Local electrical impedance tomography via projections
A. Jääskeläinen, A. Vavilov, J. Toivanen, A. Hänninen, V. Kolehmainen, N. Hyvönen
TL;DR
This work presents a projection-based framework for local electrical impedance tomography (EIT) that suppresses effects from conductivity changes outside a region of interest (ROI). By partitioning the domain into ROI and rest-of-domain (RONI) and constructing projections from a weighted nuisance Jacobian via left singular vectors, the method enables ROI-focused reconstructions from difference data. The approach integrates into a Bayesian linearized EIT solver with a smoothened total variation prior through a lagged diffusivity iteration, and is validated on three tank experiments including a head-shaped phantom to mimic stroke monitoring.
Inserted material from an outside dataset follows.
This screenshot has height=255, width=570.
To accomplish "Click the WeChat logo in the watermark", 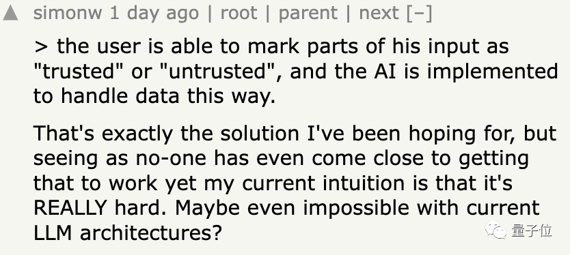I will [x=495, y=231].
Results show that partial projections onto the RONI can substantially reduce non-ROI artifacts and improve ROI localization, with performance depending on the chosen nuisance subspace and projection strategy. The framework offers a practical pathway to local EIT in clinical and industrial settings, while highlighting open issues in nuisance-subspace selection and nonlinear extensions.
Abstract
This paper introduces a method for approximately eliminating the effect that conductivity changes outside the region of interest have in electrical impedance tomography, allowing to form a local reconstruction in the region of interest only. The method considers the Jacobian matrix of the forward map, i.e., of the map that sends the discretized conductivity to the electrode measurements, at an initial guess for the conductivity. The Jacobian matrix is divided columnwise into two parts: one corresponding to the region of interest and a nuisance Jacobian corresponding to the rest of the domain. The leading idea is to project both the electrode measurements and the forward map onto the orthogonal complement of the span of a number of left-hand singular vectors for a suitably weighted nuisance Jacobian. The weighting can, e.g., account for the element sizes in a finite element discretization or to prior information on the conductivity outside the region of interest. The inverse problem is then solved by considering the projected relation between the measurements and the forward map, only reconstructing the conductivity in the region of interest. The functionality of the method is demonstrated by applying a reconstruction algorithm that combines lagged diffusivity iteration and total variation regularization to experimental data. In particular, data from a head-shaped water tank is considered, with the conductivity change in the region of interest mimicking growth of a hemorrhagic stroke and the changes outside the region of interest imitating physiological variations in the conductivity of the scalp.